Floating point calculations and the triangle inequality

Question

I am using a VPTree to optimize some K-Nearest neighbors algorithms.

A VPTree requires that a distance function satisfy the triangle inequality.

The triangle inequality states that the following must be true:

distance(x,z) <= distance(x,y) + distance(y,z)

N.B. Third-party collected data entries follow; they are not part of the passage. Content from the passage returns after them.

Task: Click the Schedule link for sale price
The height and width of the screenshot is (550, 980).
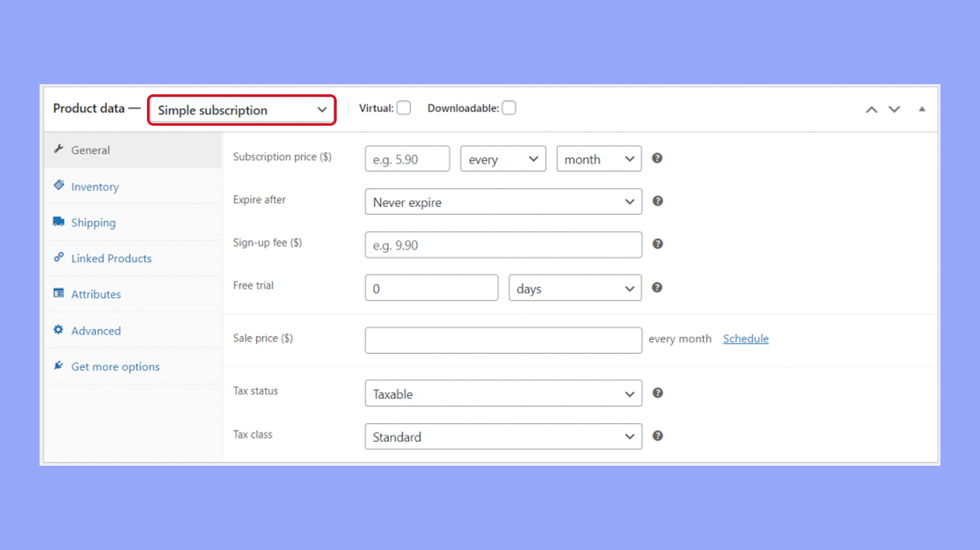Action: tap(745, 338)
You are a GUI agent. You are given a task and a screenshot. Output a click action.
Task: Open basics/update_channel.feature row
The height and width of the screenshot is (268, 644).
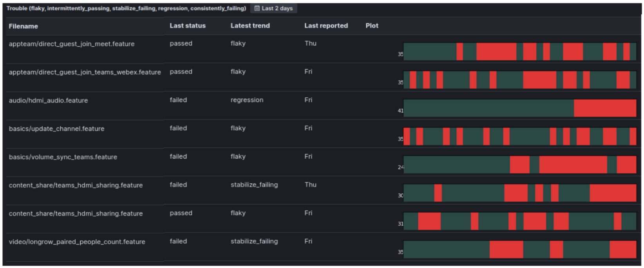pos(56,129)
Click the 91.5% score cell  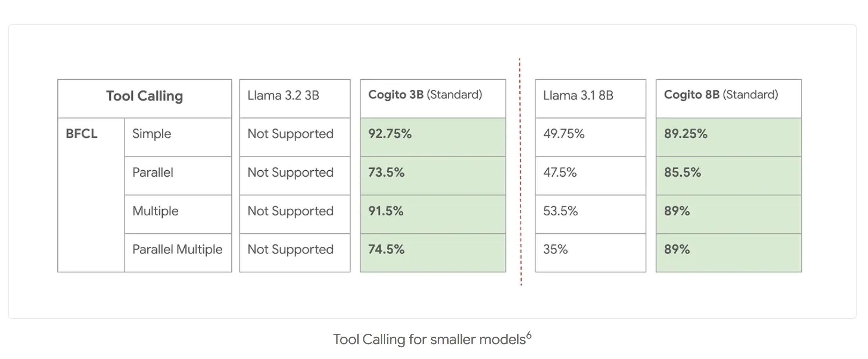click(x=433, y=215)
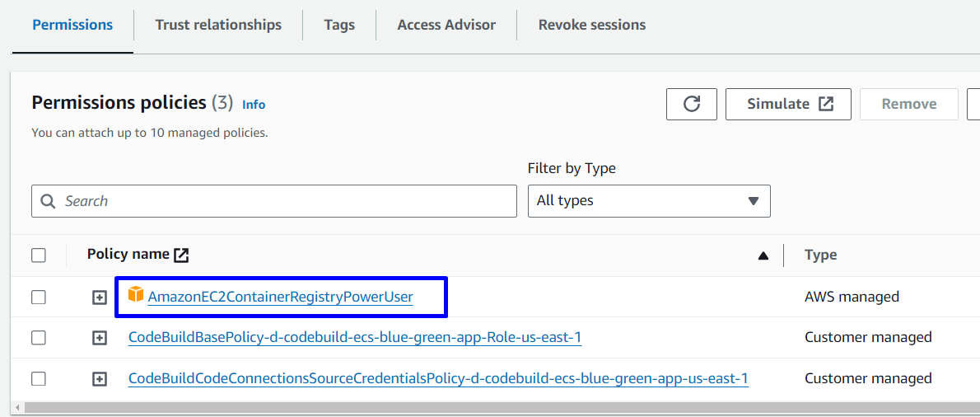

One of the features used in our distance function is geographic distance, in meters, which is calculated with floating point arithmetic. I found that this feature has been violating the triangle inequality due to inexact floating point calculations.

For Example:

x = -90,-180
y = -90,-162
z = -81,-144
distance(x,z) = 1005162.6564502382
distance(x,y) = 1.2219041408558764E-10
distance(y,z) = 1005162.656450238
distance(x,y) + distance(y,z) = 1005162.6564502381

Obviously the triangle inequality has failed in this case.

I was messing around and found that if I round the distance in meters DOWN to the next integer, ie Math.floor() in java, and then add 5, the result seems to all of a sudden satisfy the triangle inequality in all cases I have tested.

I have tested every lat/long combination that is a multiple of 10, ie 20^6 combinations.

After this change we get the following results for the example above:

x = -90,-180
y = -90,-162
z = -81,-144
distance(x,z) = 1005167
distance(x,y) = 5
distance(y,z) = 1005167
distance(x,y) + distance(y,z) = 1005172

Obviously the triangle inequality no longer fails in this case.

This seems perfect since 5 meters really isn't significant in our use case.

Am I just "forcing" this to work and am still violating some requirement of the triangle inequality or some requirement of VPTrees? Is this something that is known property of floats?

Note that simply rounding DOWN without adding 5 does not work.

For Example:

x = -90,-180
y = -81,-180
z = -72,-180
distance(x,z) = 2009836.0
distance(x,y) = 1005162.0
distance(y,z) = 1004673.0
distance(x,y) + distance(y,z) = 2009835.0

And adding 5:

x = -90,-180
y = -81,-180
z = -72,-180
distance(x,z) = 2009841.0
distance(x,y) = 1005167.0
distance(y,z) = 1004678.0
distance(x,y) + distance(y,z) = 2009845.0

Also note that I have found that this works for any kind of floating point arithmetic, not just geo distance. For example a distance function that calculates a percentage of some maximum value with a single division operation, as long as you always round to a specific number of digits and add 5 to the last digit.

Answer 1

Old thread, but I can’t resist answering.

You method of rounding down and adding five may satisfy the triangle inequality, but it will make the distance between a point and itself greater than zero. That means that:

Distance(x, x) == 5

IMO this is probably as problematic for the VPTree than failing on the triangle inequality property.